- [Document extract]:
☆ ☆ ☆

It would seem reasonable to suggest that AAV transduction efficiency correlates with the number of the putative cell surface receptors, although the identity of this receptor still remains elusive (Mizukami et al, 1996). However, it has become clear from the inventors' present studies that such a correlation most probably does not exist since 293 cells that express relatively the least numbers of these putative receptors are transduced most efficiently, an observation consistent with previously published reports (Ferrari et al, 1996; Fisher et al, 1996).

AAV-mediated efficient gene transfer and expression in the lung already has led to clinical trials for the treatment of cystic fibrosis (Carter and Flotte, 1996; Flotte et al, 1993). Similarly, the prospects for treatment of muscular dystrophy by AAV- mediated gene delivery of the dystrophin gene to skeletal muscle, of Parkinson's disease by tyrosine hydroxylase gene delivery to the brain, of hemophilia B by Factor DC gene delivery to the liver, and potentially of myocardial infarction by vascular endothelial growth factor gene to the heart, appear promising since AAV-mediated transgene expression in these organs has recently been shown to be highly efficient (Fisher et al, 1996; Flotte et al, 1993; Kaplitt et al, 1994; 1996; Koeberl et al, 1997; McCown et al, 1996; Ping et al, 1996; Xiao et al, 1996). Since the present invention shows that high efficiency of recombinant AAV transduction in these organs or tissues requires the presence of an FGFR co-receptor along with the presence of HSPG, any AAV-mediated gene therapy approach will be improved by ensuring the presence of these receptors on the target cells. If such receptors are not endogenously expressed they can be engineered into the target cells/organs thereby ensuring an efficient binding and uptake of the AAV vector.

D. Additional Factors Involved in Efficient AAV-mediated Gene Transfer Another aspect of the present invention involves increasing AAV-mediated transgene expression by manipulating post-receptor entry cellular events. More particularly, the examples of the present invention corroborate the inventors earlier findings that dephosphorylation of the ssD-BP is necessary to allow AAV-mediated transgene expression and AAV transduction efficiency.

Dephosphorylation of the D-BP facilitates second-strand synthesis of the AAV genome delivered to target cells as a single-stranded DNA molecule, suggesting that manipulation of phosphorylation state of this protein may be exploitable as one of the strategies for significantly improving transduction efficiency of recombinant AAV vectors. A strong correlation between phosphorylation state of the D-BP and the extent of efficient transduction by AAV in murine organs/tissues in vivo has also been demonstrated, showing this approach of improving transduction efficiency will work, as well as indicating that the D-BP may be evolutionarily conserved.

☆ ☆ ☆

- [Exercise data]:
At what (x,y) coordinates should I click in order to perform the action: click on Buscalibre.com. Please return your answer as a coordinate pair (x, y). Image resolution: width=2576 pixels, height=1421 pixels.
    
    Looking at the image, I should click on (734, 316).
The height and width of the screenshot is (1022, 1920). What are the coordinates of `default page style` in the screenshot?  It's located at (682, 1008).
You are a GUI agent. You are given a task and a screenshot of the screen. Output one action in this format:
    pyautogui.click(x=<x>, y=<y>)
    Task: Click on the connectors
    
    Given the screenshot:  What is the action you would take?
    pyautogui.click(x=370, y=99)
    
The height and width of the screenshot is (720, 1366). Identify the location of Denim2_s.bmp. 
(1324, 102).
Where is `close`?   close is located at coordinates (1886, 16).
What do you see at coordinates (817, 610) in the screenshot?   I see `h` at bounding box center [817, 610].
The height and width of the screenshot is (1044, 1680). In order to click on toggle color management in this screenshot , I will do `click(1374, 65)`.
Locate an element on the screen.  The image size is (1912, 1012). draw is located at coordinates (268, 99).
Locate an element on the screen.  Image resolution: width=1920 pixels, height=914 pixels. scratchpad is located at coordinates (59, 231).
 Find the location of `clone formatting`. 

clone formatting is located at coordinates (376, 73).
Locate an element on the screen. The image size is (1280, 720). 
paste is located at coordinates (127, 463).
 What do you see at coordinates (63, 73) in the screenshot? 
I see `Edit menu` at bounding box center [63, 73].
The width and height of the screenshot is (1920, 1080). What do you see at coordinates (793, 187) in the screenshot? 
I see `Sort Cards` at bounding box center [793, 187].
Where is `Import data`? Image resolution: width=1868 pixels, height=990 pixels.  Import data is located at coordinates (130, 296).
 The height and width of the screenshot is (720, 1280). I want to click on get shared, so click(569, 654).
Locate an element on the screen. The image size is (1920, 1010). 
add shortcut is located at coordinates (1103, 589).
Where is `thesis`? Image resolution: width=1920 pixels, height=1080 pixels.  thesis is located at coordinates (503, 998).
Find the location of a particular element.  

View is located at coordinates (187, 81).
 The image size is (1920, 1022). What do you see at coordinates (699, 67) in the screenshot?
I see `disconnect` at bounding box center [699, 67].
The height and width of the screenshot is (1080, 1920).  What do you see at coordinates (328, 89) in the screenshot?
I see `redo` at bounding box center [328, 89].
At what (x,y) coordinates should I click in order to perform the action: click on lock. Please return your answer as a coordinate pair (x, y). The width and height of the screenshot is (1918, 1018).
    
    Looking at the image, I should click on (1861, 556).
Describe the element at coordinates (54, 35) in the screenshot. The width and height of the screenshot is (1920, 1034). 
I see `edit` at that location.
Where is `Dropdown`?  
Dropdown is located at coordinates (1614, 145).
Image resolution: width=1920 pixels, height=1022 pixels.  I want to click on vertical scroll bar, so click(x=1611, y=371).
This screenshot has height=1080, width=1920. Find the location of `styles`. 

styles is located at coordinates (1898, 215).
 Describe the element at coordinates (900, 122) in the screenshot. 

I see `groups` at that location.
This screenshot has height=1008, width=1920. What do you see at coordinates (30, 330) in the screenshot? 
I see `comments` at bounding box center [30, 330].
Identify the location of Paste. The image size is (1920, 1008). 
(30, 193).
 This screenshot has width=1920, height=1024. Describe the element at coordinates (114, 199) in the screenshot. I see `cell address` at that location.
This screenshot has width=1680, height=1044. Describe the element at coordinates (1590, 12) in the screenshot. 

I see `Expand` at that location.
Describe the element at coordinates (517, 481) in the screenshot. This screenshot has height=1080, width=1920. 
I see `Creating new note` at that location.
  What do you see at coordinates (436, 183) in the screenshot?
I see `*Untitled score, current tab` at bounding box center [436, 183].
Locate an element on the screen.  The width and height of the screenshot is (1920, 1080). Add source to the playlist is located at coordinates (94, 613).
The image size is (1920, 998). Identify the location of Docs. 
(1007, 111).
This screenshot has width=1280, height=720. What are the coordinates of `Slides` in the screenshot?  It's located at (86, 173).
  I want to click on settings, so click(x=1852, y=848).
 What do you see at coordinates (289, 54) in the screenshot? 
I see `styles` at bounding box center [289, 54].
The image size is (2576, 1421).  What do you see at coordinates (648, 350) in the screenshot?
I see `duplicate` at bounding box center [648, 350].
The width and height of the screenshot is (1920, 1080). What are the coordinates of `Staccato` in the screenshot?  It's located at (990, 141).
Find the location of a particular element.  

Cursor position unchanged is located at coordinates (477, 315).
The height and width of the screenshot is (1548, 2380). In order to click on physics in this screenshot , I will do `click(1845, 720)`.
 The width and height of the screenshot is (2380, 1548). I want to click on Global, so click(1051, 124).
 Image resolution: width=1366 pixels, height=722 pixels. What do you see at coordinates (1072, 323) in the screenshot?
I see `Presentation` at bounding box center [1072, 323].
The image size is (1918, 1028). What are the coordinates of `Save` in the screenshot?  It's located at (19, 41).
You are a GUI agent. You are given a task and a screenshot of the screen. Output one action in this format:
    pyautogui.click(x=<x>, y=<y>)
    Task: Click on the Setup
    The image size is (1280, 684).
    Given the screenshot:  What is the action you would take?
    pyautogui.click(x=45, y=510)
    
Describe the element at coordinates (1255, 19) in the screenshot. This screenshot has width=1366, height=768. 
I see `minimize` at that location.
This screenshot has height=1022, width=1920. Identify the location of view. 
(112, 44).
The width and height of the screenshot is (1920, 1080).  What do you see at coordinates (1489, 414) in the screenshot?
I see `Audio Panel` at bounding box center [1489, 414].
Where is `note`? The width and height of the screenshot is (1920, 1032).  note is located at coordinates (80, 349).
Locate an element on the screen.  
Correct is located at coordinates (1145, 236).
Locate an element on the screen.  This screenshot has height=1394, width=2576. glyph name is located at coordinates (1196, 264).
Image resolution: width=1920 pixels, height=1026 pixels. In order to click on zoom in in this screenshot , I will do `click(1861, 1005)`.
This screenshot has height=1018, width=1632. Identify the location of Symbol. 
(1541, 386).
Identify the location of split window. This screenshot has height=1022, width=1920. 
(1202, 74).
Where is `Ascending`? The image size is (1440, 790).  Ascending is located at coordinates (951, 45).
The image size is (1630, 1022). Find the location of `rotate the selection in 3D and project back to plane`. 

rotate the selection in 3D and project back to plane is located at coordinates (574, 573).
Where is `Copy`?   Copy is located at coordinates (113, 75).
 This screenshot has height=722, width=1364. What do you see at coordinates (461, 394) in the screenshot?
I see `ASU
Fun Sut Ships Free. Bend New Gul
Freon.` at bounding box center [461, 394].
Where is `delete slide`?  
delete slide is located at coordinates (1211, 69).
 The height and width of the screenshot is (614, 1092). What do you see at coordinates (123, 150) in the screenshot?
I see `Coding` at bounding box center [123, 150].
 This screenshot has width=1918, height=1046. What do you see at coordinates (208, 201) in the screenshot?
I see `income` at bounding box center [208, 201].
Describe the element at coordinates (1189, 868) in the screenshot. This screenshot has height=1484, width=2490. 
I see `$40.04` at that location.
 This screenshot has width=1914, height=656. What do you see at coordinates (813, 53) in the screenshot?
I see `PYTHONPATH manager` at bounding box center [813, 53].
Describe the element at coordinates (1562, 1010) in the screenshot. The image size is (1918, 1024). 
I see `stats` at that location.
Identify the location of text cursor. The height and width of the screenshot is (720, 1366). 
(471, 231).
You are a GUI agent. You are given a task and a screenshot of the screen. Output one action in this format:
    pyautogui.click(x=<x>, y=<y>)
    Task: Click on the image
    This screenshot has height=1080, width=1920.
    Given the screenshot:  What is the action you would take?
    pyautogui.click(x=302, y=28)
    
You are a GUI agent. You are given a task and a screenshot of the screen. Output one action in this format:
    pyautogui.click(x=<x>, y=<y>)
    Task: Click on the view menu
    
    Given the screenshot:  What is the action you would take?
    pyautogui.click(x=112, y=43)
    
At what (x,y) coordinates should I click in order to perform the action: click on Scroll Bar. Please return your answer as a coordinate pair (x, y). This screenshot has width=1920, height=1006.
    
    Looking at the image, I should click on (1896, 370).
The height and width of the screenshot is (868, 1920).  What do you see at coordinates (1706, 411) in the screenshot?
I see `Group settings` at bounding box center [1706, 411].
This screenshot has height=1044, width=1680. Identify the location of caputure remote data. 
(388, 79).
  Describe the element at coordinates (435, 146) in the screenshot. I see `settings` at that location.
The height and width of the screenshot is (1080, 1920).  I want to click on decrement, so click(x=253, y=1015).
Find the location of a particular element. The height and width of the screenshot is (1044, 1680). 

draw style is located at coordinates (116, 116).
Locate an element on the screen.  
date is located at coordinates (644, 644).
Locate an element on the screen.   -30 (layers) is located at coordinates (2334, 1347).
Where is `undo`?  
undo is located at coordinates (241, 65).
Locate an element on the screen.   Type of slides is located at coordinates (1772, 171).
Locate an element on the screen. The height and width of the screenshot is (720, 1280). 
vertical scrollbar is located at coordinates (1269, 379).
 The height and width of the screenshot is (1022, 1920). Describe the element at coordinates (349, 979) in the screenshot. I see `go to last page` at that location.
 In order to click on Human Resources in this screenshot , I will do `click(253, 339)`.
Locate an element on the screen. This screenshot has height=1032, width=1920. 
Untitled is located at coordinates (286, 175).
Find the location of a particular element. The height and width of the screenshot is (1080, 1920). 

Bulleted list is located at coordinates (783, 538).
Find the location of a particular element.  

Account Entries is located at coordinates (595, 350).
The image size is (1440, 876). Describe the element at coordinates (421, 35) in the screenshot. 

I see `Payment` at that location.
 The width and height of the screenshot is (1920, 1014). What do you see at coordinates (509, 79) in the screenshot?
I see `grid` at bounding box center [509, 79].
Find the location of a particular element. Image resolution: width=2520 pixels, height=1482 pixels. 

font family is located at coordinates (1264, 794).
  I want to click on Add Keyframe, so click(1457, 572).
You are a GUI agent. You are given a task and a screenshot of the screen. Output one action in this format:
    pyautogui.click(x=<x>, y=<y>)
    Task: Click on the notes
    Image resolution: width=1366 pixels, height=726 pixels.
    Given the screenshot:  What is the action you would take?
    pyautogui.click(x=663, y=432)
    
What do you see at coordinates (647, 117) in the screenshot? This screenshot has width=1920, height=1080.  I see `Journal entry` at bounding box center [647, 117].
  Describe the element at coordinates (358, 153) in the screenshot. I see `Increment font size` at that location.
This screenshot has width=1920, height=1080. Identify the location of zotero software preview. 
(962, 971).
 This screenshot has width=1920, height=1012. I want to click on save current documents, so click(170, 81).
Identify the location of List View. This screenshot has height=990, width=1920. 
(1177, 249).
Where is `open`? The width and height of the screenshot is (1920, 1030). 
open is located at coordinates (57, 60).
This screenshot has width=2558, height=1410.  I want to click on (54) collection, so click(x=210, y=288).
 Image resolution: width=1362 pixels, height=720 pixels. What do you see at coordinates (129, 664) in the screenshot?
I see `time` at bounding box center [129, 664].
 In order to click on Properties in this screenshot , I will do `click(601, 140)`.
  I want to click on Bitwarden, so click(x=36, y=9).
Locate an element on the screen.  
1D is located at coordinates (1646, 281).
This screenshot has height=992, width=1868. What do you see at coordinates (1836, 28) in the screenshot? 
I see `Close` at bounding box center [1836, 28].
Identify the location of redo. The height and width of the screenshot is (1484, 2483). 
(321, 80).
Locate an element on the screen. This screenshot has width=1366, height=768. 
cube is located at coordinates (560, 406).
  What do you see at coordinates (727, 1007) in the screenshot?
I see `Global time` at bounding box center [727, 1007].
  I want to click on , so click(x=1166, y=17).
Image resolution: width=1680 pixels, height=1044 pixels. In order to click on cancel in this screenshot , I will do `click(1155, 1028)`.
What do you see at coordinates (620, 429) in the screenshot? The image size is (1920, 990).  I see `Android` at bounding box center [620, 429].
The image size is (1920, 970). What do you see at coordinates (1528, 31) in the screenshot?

☆ ☆ ☆

- [What you need to do]:
a) According to the text on AAV gene transfer, what co-receptor must be present along with HSPG for high-efficiency recombinant AAV transduction?
b) Retype the part of the AAV gene transfer text starting at "It would seem" and ending at "Fisher et al, 1996).".
c) Write what comes next in the text on AAV gene transfer, picking up after its final sentence.
None of the data is needed here.

- [Answers given]:
a) An FGFR co-receptor.

b)
It would seem reasonable to suggest that AAV transduction efficiency correlates with the number of the putative cell surface receptors, although the identity of this receptor still remains elusive (Mizukami et al, 1996). However, it has become clear from the inventors' present studies that such a correlation most probably does not exist since 293 cells that express relatively the least numbers of these putative receptors are transduced most efficiently, an observation consistent with previously published reports (Ferrari et al, 1996; Fisher et al, 1996).

c)
The mechanism by which dephosphorylation of the D-BP facilitates second- strand viral DNA synthesis remains unclear. One of the possibilities that the D-BP itself may possess a DNA polymerase-like activity currently is being tested. Alternatively, dephosphorylation of the D-BP might activate cellular DNA polymerase(s) necessary for host cell DNA synthesis or DNA-repair pathway, by which the second-strand viral DNA synthesis is accomplished. The inventors' studies with highly purified preparations of the D-BP indicate that this protein undergoes auto-phosphorylation followed by auto-dephosphorylation, the significance of which is not clear. However, the purified D-BP has been determined to be an approximately 53 kDa protein, but distinct from the p53 tumor suppressor protein, since monoclonal anti-p53 antibody failed to immunoprecipitate the D-BP.

Since the present invention shows that high efficiency of recombinant AAV transduction in a variety of organs is most likely due to the presence of dephosphorylated form of the D-BP, such an approach also will be useful in determining the transduction potential of untested tissues/organs, especially of human origin, by AAV vectors. For example, based on the data shown in Table 4, it would appear that kidney might be an additional organ of choice for AAV-mediated transduction since the ratio of dephosphorylated phosphorylated D-BPs in these tissues is approximately 1.4, a level consistent with that seen in 293 cells, a cell line derived from human embryonic kidney.

In another aspect, the search for additional specific compounds that mediate dephosphorylation of the D-BP is facilitated by the present invention. The elucidation of such compounds will serve to augment transduction efficiency of recombinant AAV vectors in a wide variety of tissue and organs, including primary hematopoietic stem/progenitor cells, potentially leading to their successful use in gene therapy of specific hematological disorders such as sickle-cell anemia and β-thalassemia (Goodman et al, 1994; Ponnazhagan et al, 1997d; Walsh et al, 1994; Zhou et al, 1996). Examples of mediators of phosphorylation known to those of skill in the art include genistein, tyrphostin A48, tyrphostin 1, tyrphostin 23, tyrphostin 25, tyrphostin 46, tyrphostin 47, tyrphostin 51, tyrphostin 63, tyrphostin AG 1478, herbmycin A, LY 294002, wortmannin, staurosporine, tyrphostin AG 126, tyrphostin AG 1288, tyrphostin 1295, and tyrphostin 1296. It is contemplated that the tyrphostins group of inhibitors will be particularly useful in conjunction with the present invention.

Previously, the inventors further documented that treatment of cells with specific inhibitors of the epidermal growth factor receptor protein tyrosine kinase (EGF-R PTK) activity, such as tyrphostin, leads to significant augmentation of AAV transduction efficiency, and phosphorylation of the ssD-BP is mediated by the EGF-R PTK (U.S. Serial Number 09/145,379, specifically incorporated herein by reference in its entirety). Treatment of cells with epidermal growth factor (EGF) results in phosphorylation of the ssD-BP, whereas treatment with tyrphostin causes dephosphorylation of the ssD-BP, and consequently, leads to increased expression of the transgene. Furthermore, AAV transduction efficiency inversely correlates with expression of the EGF-R in different cell types, and stable transfection of the EGF-R cDNA causes phosphorylation of the ssD-BP leading to significant inhibition in AAV- mediated transgene expression which can be overcome by the tyrphostin treatment.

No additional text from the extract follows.